**Reading passage:**
§
Commonsense Prototype for Outdoor Unsupervised 3D Object Detection (CVPR 2024)

Primary LanguagePython

Commonsense Prototype for Outdoor Unsupervised 3D Object Detection (CVPR 2024)

This is the codebase of our CVPR 2024 paper.



CPD (Commonsense Prototype-based Detector) is a high-performance unsupervised 3D object detection framework. CPD first constructs Commonsense Prototype (CProto) characterized by high-quality bounding box and dense points, based on commonsense intuition. Subsequently, CPD refines the low-quality pseudo-labels by leveraging the size prior from CProto. Furthermore, CPD enhances the detection accuracy of sparsely scanned objects by the geometric knowledge from CProto. CPD outperforms state-of-the-art unsupervised 3D detectors on the Waymo Open Dataset (WOD), and KITTI datasets by a large margin. image


conda create -n spconv2 python=3.9
conda activate spconv2
pip install torch==1.8.1+cu111 torchvision==0.9.1+cu111 torchaudio==0.8.1 -f https://download.pytorch.org/whl/torch_stable.html
pip install numpy==1.19.5 protobuf==3.19.4 scikit-image==0.19.2 waymo-open-dataset-tf-2-5-0 nuscenes-devkit==1.0.5 spconv-cu111 numba scipy pyyaml easydict fire tqdm shapely matplotlib opencv-python addict pyquaternion awscli open3d pandas future pybind11 tensorboardX tensorboard Cython prefetch-generator

Environment we tested:

Ubuntu 18.04
Python 3.9.13
PyTorch 1.8.1
Numba 0.53.1
Spconv 2.1.22 # pip install spconv-cu111
4x 3090 GPUs

Prepare Dataset

Waymo Dataset

  • Please download the official Waymo Open Dataset, including the training data training_0000.tar~training_0031.tar and the validation data validation_0000.tar~validation_0007.tar.
§
**Things to do:**
- a) Can you transcribe the part of the CPD README that begins at the words "Waymo Dataset" and stops after "validation data validation_0000.tar~validation_0007.tar."?
- b) How would you rewrite the CPD README paragraph starting "CPD (Commonsense Prototype-based Detector) is" as a short bulleted list that keeps its main facts?

**Supplied entries:**
§
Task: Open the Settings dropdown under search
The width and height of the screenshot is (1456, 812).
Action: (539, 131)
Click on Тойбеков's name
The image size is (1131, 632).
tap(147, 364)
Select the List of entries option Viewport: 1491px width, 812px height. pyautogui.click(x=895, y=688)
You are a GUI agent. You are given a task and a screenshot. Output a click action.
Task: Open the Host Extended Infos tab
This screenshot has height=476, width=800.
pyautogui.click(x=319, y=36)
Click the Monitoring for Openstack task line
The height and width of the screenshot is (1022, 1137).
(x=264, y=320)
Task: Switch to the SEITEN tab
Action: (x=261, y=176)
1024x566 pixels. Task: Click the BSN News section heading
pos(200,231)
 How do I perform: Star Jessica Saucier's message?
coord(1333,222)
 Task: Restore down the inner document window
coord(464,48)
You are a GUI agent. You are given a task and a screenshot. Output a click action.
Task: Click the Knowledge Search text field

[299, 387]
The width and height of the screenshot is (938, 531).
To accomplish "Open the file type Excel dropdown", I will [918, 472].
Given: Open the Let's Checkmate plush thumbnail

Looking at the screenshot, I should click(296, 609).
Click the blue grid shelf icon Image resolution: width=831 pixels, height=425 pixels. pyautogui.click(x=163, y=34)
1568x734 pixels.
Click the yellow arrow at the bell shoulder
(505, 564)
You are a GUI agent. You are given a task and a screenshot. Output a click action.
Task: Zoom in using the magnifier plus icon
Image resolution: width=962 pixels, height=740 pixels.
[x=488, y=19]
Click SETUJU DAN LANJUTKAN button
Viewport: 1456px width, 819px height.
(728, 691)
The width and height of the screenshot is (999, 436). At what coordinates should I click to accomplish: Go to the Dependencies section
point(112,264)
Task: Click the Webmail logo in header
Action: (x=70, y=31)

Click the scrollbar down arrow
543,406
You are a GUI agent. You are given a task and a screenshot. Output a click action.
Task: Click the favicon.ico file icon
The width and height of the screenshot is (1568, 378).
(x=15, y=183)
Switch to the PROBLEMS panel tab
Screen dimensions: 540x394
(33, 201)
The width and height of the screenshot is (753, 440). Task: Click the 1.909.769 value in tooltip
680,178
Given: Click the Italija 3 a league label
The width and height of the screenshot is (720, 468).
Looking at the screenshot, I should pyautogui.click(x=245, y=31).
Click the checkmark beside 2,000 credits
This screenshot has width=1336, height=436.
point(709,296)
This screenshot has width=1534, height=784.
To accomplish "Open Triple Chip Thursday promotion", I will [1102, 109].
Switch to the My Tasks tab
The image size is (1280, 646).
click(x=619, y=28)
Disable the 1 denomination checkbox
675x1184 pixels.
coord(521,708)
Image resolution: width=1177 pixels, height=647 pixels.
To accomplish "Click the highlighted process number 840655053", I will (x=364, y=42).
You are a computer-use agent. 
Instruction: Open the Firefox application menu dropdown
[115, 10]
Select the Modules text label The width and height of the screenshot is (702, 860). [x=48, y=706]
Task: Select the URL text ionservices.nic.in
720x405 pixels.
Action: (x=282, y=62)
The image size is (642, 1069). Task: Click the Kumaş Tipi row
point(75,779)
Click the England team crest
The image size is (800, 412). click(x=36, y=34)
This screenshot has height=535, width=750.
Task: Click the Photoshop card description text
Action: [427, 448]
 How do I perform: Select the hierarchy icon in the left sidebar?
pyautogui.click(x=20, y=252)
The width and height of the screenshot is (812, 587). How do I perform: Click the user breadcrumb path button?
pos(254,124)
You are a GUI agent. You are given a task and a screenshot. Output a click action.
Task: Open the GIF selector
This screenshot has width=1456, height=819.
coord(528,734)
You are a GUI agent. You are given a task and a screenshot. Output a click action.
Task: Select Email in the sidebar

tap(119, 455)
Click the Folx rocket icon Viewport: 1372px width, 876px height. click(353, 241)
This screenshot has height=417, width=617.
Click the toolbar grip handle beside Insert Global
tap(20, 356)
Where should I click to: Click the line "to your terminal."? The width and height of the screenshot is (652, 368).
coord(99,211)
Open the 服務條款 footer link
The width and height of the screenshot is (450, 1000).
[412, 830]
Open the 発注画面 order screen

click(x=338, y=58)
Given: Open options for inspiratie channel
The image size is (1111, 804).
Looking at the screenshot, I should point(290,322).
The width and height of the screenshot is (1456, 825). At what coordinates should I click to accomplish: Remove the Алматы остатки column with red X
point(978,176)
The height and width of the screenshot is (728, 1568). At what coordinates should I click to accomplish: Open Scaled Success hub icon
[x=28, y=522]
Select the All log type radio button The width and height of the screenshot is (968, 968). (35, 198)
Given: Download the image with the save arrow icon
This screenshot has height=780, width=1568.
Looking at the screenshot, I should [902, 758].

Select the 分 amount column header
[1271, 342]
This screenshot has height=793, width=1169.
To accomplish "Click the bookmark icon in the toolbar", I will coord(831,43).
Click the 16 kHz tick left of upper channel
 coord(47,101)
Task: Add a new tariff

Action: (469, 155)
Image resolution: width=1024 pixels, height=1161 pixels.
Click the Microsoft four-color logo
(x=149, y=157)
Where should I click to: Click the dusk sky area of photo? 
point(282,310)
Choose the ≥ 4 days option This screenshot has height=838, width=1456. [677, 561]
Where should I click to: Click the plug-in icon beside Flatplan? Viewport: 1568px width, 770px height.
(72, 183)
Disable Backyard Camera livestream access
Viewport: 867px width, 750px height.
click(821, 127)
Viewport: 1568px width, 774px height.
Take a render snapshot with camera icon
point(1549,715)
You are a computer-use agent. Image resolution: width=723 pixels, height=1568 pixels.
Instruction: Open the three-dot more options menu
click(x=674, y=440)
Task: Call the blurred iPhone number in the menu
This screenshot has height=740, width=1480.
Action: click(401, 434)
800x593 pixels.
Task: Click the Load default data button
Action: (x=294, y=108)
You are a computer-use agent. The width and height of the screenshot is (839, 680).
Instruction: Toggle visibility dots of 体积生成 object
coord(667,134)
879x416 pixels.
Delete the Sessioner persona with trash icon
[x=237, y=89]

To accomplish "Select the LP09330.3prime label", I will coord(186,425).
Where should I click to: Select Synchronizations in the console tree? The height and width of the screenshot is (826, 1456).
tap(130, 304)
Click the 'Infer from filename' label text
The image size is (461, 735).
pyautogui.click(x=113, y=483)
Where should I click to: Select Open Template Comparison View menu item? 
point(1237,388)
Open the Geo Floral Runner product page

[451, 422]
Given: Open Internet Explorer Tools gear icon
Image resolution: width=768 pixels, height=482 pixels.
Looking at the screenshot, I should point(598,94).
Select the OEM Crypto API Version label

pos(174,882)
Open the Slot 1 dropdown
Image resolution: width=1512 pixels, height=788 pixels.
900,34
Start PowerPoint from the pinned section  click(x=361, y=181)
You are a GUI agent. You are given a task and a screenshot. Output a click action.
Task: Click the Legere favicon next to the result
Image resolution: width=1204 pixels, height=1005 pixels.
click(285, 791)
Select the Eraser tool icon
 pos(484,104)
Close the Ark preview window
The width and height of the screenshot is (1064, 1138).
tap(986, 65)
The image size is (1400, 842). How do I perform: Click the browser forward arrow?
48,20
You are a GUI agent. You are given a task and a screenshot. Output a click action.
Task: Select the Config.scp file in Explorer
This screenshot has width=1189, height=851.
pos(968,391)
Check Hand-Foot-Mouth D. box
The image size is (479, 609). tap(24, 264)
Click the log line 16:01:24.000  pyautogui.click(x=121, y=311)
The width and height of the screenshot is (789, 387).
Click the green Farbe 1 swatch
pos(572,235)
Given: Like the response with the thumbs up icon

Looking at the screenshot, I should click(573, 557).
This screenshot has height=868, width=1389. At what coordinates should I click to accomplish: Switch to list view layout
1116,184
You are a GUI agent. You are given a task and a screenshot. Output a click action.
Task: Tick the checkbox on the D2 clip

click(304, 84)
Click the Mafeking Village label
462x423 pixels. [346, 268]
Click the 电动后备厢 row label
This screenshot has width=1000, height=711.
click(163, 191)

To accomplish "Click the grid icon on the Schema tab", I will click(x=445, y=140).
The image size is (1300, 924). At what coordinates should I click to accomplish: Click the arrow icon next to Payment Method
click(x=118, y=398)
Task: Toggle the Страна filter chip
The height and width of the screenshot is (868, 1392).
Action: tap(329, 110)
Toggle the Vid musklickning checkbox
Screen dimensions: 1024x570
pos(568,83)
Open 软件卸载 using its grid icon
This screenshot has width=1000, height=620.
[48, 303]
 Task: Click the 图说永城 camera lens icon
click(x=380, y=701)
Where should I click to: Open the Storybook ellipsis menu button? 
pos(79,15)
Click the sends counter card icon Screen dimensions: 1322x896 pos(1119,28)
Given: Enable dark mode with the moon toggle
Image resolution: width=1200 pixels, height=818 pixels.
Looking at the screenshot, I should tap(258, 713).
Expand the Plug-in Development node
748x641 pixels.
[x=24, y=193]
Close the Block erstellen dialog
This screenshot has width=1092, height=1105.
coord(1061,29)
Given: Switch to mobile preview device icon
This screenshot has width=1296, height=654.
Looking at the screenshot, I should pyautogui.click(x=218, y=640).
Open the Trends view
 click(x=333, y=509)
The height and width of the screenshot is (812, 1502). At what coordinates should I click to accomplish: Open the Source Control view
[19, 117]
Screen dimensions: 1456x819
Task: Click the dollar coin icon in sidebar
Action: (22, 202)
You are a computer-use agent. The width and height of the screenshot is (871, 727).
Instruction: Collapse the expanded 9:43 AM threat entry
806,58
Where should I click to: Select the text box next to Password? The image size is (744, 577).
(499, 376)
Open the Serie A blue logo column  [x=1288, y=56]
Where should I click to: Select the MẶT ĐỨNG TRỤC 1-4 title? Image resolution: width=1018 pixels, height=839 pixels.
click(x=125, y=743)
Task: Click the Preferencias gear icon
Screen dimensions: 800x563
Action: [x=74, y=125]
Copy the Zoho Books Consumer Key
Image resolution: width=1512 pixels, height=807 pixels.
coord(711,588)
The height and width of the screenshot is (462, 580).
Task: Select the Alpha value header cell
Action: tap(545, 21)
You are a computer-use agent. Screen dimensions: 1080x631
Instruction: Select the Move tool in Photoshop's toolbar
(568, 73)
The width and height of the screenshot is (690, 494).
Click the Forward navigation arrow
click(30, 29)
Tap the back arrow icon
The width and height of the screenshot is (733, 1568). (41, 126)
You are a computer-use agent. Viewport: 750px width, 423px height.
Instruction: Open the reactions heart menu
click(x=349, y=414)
§
**Exercise results:**
- a)
Waymo Dataset

  • Please download the official Waymo Open Dataset, including the training data training_0000.tar~training_0031.tar and the validation data validation_0000.tar~validation_0007.tar.

- b)
- CPD (Commonsense Prototype-based Detector) is a high-performance framework for unsupervised 3D object detection.
- It first builds a Commonsense Prototype (CProto) from commonsense intuition. The prototype has high-quality bounding boxes and dense points.
- It uses the size prior from CProto to refine low-quality pseudo-labels.
- It uses geometric knowledge from CProto to detect sparsely scanned objects more accurately.
- It outperforms state-of-the-art unsupervised 3D detectors by a large margin on the Waymo Open Dataset (WOD) and on KITTI.